Exercise prompt = Write out exactly the first lines of the listing, ending on the line that contains "This screenshot has height=389, width=588.".

********************

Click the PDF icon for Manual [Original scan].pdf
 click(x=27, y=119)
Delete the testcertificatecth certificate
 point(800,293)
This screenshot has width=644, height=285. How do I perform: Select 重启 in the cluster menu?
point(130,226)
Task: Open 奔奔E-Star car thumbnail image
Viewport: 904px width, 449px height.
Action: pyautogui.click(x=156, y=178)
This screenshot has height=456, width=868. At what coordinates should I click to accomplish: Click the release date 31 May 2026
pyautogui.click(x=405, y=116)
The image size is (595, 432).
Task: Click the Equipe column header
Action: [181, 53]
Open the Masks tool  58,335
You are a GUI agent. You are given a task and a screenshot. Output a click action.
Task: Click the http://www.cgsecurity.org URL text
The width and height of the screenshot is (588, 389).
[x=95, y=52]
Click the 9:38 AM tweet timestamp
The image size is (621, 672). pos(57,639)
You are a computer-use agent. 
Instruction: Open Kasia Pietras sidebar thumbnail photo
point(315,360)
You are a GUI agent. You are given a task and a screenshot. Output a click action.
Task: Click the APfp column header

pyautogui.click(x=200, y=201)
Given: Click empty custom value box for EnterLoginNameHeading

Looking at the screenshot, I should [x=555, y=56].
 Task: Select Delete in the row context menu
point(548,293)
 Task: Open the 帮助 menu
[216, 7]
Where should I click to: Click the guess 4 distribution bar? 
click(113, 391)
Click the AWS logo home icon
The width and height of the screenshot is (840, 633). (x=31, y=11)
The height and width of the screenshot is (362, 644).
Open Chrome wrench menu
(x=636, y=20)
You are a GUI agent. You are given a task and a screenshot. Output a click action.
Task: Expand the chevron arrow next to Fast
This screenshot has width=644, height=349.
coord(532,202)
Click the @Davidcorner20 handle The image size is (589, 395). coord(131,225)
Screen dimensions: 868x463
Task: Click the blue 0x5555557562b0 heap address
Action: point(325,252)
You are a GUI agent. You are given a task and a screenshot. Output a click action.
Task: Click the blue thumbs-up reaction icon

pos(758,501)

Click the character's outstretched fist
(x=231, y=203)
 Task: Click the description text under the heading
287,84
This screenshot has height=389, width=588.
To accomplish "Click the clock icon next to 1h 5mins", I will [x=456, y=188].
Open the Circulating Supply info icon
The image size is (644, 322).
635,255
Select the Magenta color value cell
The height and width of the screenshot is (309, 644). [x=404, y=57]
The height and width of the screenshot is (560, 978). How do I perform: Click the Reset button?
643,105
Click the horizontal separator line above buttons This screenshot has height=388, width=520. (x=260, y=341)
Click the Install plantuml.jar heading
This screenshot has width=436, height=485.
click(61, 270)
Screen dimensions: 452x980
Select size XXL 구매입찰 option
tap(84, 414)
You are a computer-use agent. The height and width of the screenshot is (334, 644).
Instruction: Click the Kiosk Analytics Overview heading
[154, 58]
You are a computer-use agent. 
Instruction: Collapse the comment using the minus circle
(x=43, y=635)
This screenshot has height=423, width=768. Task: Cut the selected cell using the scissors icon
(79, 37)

********************

Result of the task =
Click the PDF icon for Manual [Original scan].pdf
 click(x=27, y=119)
Delete the testcertificatecth certificate
 point(800,293)
This screenshot has width=644, height=285. How do I perform: Select 重启 in the cluster menu?
point(130,226)
Task: Open 奔奔E-Star car thumbnail image
Viewport: 904px width, 449px height.
Action: pyautogui.click(x=156, y=178)
This screenshot has height=456, width=868. At what coordinates should I click to accomplish: Click the release date 31 May 2026
pyautogui.click(x=405, y=116)
The image size is (595, 432).
Task: Click the Equipe column header
Action: [181, 53]
Open the Masks tool  58,335
You are a GUI agent. You are given a task and a screenshot. Output a click action.
Task: Click the http://www.cgsecurity.org URL text
The width and height of the screenshot is (588, 389).
[x=95, y=52]
Click the 9:38 AM tweet timestamp
The image size is (621, 672). pos(57,639)
You are a computer-use agent. 
Instruction: Open Kasia Pietras sidebar thumbnail photo
point(315,360)
You are a GUI agent. You are given a task and a screenshot. Output a click action.
Task: Click the APfp column header

pyautogui.click(x=200, y=201)
Given: Click empty custom value box for EnterLoginNameHeading

Looking at the screenshot, I should [x=555, y=56].
 Task: Select Delete in the row context menu
point(548,293)
 Task: Open the 帮助 menu
[216, 7]
Where should I click to: Click the guess 4 distribution bar? 
click(113, 391)
Click the AWS logo home icon
The width and height of the screenshot is (840, 633). (x=31, y=11)
The height and width of the screenshot is (362, 644).
Open Chrome wrench menu
(x=636, y=20)
You are a GUI agent. You are given a task and a screenshot. Output a click action.
Task: Expand the chevron arrow next to Fast
This screenshot has width=644, height=349.
coord(532,202)
Click the @Davidcorner20 handle The image size is (589, 395). coord(131,225)
Screen dimensions: 868x463
Task: Click the blue 0x5555557562b0 heap address
Action: point(325,252)
You are a GUI agent. You are given a task and a screenshot. Output a click action.
Task: Click the blue thumbs-up reaction icon

pos(758,501)

Click the character's outstretched fist
(x=231, y=203)
 Task: Click the description text under the heading
287,84
This screenshot has height=389, width=588.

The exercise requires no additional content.